Ross C. Blamey scite author profile

In early 2018, Cape Town (population ~3.7 million) was at risk of being one of the first major metropolitan areas in the world to run out of water. This was due to a severe multi-year drought that led to the levels of supply dams falling to an unprecedented low. Here we analyze rainfall data from the city catchment areas, including rare centennial records from the surrounding region, to assess the severity of the 2015–2017 drought. We find that there has been a long-term decline in the number of winter rainfall days, but this trend has been generally masked by fluctuations in rainfall intensity. The recent drought is unprecedented in the centennial record and represents a combination of the long-term decline in rainfall days and a more recent decline in rainfall intensity.

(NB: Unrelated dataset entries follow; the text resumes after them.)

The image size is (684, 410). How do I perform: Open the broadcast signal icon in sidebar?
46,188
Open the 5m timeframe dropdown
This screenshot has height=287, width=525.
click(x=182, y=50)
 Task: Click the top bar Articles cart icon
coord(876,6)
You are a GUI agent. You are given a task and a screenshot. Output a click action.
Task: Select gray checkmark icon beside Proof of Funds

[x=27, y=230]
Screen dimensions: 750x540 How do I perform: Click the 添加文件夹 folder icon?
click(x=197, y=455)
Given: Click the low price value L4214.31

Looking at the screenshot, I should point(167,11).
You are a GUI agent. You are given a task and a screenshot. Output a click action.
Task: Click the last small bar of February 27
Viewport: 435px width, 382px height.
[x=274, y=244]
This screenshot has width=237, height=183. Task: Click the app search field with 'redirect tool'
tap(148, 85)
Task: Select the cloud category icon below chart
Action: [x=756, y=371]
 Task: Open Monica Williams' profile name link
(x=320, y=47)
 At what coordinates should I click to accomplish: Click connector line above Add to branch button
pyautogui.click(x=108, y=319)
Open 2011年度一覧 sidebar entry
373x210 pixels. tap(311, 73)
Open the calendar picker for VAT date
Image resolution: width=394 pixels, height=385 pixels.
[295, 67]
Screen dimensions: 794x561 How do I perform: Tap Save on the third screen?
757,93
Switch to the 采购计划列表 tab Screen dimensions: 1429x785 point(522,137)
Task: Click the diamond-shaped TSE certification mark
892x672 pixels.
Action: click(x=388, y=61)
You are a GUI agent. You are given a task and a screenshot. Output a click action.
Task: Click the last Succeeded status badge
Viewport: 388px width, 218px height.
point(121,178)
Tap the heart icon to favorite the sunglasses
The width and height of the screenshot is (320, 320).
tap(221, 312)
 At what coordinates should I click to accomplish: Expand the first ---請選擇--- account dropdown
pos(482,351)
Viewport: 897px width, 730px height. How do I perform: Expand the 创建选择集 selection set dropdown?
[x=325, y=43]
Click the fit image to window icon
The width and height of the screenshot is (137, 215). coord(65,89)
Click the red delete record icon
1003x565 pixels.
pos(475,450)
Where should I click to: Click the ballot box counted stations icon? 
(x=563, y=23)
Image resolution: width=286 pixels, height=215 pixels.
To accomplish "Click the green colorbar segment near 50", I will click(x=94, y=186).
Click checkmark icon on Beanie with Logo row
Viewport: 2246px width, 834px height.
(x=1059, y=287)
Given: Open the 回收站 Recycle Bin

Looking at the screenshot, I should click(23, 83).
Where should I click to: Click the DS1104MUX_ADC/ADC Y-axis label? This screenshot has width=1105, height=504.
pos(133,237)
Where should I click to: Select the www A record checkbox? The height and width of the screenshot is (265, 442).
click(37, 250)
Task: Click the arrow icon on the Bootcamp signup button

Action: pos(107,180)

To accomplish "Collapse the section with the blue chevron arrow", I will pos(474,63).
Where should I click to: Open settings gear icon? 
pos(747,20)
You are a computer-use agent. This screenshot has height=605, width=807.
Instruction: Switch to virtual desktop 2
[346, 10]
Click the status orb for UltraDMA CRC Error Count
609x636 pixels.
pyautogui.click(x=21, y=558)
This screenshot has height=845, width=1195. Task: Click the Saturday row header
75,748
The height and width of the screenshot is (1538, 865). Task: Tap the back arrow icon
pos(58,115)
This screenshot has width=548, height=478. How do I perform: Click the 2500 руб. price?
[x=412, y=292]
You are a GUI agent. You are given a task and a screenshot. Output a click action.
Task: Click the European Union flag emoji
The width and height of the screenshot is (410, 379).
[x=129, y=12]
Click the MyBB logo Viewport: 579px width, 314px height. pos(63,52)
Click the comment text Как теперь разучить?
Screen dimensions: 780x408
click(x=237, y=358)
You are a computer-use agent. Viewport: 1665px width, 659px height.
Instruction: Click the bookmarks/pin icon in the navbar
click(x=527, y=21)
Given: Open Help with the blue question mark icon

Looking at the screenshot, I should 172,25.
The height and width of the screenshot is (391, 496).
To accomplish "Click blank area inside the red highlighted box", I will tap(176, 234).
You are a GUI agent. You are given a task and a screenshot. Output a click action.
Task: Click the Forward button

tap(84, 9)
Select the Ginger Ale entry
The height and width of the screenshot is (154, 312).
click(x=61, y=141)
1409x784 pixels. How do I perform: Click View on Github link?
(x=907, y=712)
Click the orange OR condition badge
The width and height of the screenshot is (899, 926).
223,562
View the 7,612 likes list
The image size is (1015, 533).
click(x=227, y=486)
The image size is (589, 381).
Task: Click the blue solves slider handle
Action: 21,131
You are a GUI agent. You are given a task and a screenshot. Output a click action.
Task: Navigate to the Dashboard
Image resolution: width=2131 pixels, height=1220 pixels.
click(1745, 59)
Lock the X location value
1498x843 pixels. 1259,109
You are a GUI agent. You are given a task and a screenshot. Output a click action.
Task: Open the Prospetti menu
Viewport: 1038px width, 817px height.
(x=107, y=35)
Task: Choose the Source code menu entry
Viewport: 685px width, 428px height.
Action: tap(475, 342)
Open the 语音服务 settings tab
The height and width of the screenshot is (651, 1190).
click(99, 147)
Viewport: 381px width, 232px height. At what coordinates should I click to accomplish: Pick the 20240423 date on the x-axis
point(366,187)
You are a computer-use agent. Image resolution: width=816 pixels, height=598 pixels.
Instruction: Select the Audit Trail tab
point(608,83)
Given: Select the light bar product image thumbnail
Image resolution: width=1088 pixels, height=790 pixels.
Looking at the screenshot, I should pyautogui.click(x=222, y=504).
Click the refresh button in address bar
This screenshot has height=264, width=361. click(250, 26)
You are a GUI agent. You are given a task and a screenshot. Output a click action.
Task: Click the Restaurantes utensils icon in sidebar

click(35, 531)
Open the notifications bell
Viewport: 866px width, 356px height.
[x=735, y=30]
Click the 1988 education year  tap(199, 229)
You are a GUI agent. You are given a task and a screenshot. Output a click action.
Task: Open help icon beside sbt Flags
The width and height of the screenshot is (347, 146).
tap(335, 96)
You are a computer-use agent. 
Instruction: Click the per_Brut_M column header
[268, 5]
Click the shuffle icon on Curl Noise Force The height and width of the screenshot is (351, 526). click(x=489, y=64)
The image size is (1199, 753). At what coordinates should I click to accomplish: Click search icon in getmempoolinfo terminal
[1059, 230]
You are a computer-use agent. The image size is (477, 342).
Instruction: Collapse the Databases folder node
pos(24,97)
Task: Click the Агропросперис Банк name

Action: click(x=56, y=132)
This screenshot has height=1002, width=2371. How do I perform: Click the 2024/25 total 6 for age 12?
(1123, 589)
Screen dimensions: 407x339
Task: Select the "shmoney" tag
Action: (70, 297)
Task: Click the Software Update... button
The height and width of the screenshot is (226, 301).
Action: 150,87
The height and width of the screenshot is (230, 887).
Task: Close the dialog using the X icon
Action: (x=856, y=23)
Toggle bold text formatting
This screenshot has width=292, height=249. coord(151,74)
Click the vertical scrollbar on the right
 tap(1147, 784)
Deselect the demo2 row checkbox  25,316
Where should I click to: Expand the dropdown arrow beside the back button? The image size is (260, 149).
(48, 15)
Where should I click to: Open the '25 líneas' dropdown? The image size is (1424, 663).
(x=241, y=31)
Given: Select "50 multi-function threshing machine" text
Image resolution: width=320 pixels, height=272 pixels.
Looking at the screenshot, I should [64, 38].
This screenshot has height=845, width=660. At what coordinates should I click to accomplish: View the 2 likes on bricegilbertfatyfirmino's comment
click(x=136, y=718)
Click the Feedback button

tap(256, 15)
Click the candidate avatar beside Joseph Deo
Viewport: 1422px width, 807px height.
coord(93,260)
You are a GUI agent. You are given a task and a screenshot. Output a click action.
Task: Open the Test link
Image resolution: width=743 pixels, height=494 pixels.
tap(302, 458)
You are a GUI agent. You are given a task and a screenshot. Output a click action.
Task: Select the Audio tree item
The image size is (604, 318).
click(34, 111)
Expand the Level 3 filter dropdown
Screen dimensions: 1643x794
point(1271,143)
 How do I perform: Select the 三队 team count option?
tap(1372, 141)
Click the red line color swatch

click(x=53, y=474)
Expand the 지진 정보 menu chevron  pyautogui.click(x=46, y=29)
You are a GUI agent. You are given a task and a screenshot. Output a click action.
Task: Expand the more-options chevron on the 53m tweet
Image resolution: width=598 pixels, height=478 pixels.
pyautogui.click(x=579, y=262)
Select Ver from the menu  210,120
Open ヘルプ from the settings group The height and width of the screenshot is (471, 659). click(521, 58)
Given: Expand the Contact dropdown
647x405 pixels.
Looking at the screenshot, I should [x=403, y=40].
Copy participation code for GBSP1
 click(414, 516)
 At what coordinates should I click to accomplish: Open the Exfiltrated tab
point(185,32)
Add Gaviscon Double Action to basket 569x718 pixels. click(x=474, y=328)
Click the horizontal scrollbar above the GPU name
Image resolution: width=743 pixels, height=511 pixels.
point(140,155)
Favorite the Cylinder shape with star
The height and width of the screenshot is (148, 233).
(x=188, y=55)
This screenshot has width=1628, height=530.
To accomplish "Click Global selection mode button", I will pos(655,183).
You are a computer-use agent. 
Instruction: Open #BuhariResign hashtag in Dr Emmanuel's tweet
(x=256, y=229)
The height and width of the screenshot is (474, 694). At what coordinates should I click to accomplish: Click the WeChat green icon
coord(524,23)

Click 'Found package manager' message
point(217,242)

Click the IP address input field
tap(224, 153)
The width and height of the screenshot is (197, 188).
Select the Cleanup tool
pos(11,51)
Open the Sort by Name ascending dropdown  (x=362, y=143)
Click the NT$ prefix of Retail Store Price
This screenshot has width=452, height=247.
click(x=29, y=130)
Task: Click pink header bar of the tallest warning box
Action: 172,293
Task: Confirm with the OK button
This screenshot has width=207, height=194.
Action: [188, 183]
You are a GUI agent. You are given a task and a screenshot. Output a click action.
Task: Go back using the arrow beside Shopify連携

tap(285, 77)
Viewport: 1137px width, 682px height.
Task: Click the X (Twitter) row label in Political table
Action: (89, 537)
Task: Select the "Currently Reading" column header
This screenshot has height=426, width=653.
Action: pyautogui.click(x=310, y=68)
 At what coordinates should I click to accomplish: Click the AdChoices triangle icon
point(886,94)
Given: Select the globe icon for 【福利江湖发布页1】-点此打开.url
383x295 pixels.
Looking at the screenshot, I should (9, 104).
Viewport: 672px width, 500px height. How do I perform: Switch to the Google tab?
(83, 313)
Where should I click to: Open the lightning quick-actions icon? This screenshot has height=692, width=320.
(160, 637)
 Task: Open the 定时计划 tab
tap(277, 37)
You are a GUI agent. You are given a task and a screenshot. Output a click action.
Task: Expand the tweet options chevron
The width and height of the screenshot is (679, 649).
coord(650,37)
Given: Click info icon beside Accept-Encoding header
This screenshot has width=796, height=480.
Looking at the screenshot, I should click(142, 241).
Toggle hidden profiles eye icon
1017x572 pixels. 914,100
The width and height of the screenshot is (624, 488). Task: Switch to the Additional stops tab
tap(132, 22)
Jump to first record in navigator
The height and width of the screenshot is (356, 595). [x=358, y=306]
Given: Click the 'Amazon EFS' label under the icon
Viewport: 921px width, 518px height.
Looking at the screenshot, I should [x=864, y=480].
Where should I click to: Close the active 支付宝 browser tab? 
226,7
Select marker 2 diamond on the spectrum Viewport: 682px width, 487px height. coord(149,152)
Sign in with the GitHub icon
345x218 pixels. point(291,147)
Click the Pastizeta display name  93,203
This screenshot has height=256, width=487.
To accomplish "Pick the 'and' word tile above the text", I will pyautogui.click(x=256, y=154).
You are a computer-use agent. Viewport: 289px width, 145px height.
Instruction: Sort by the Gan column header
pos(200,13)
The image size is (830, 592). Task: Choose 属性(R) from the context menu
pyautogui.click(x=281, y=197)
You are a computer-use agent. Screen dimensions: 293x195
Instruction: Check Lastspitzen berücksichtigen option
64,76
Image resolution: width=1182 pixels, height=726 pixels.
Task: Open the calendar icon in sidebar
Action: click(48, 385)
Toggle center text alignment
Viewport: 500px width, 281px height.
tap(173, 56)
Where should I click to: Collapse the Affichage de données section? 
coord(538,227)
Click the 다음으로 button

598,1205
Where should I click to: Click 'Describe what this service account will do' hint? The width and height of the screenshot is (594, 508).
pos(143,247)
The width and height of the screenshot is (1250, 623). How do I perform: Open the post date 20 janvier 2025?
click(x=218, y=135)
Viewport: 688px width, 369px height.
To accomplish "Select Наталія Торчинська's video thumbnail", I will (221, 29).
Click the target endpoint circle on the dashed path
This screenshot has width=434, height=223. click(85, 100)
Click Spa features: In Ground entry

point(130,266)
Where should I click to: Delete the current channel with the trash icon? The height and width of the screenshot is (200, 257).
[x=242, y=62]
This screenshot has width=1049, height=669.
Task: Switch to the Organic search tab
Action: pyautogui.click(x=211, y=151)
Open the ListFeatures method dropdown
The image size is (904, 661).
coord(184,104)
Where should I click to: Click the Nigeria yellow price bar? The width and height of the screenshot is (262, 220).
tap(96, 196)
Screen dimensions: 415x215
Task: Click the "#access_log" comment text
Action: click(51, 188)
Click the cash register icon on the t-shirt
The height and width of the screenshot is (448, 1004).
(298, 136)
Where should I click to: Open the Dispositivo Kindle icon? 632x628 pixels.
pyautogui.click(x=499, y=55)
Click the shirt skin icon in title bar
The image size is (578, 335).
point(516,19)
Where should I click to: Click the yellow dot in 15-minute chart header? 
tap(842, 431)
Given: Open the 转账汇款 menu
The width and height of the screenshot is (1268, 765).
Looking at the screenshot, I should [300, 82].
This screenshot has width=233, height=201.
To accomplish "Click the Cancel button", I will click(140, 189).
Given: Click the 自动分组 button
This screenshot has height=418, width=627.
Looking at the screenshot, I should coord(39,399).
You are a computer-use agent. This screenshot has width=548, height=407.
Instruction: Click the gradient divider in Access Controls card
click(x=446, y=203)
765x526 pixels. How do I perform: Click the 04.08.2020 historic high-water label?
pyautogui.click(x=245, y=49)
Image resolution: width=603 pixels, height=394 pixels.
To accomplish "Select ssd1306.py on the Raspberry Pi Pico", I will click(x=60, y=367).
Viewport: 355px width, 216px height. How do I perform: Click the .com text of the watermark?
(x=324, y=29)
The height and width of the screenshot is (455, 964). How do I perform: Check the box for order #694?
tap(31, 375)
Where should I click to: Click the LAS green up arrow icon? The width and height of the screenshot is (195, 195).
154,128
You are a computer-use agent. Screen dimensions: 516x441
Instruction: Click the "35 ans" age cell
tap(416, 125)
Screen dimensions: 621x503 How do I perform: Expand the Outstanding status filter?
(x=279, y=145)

Cold fronts during the winter months are responsible for most of the rainfall reaching Cape Town and our analysis shows no robust regional trend in the number of fronts over the last 40 years. Rather, the observed multidecadal decline in rainfall days, which threatens to increase the occurrence of severe drought, appears to be linked to a decrease in the duration of rainfall events associated with cold fronts. This change in rainfall characteristics associated with fronts appears to be linked to Hadley Cell expansion seen across the Southern Hemisphere and an increasing trend in post-frontal high-pressure conditions that suppress orographically enhanced rainfall.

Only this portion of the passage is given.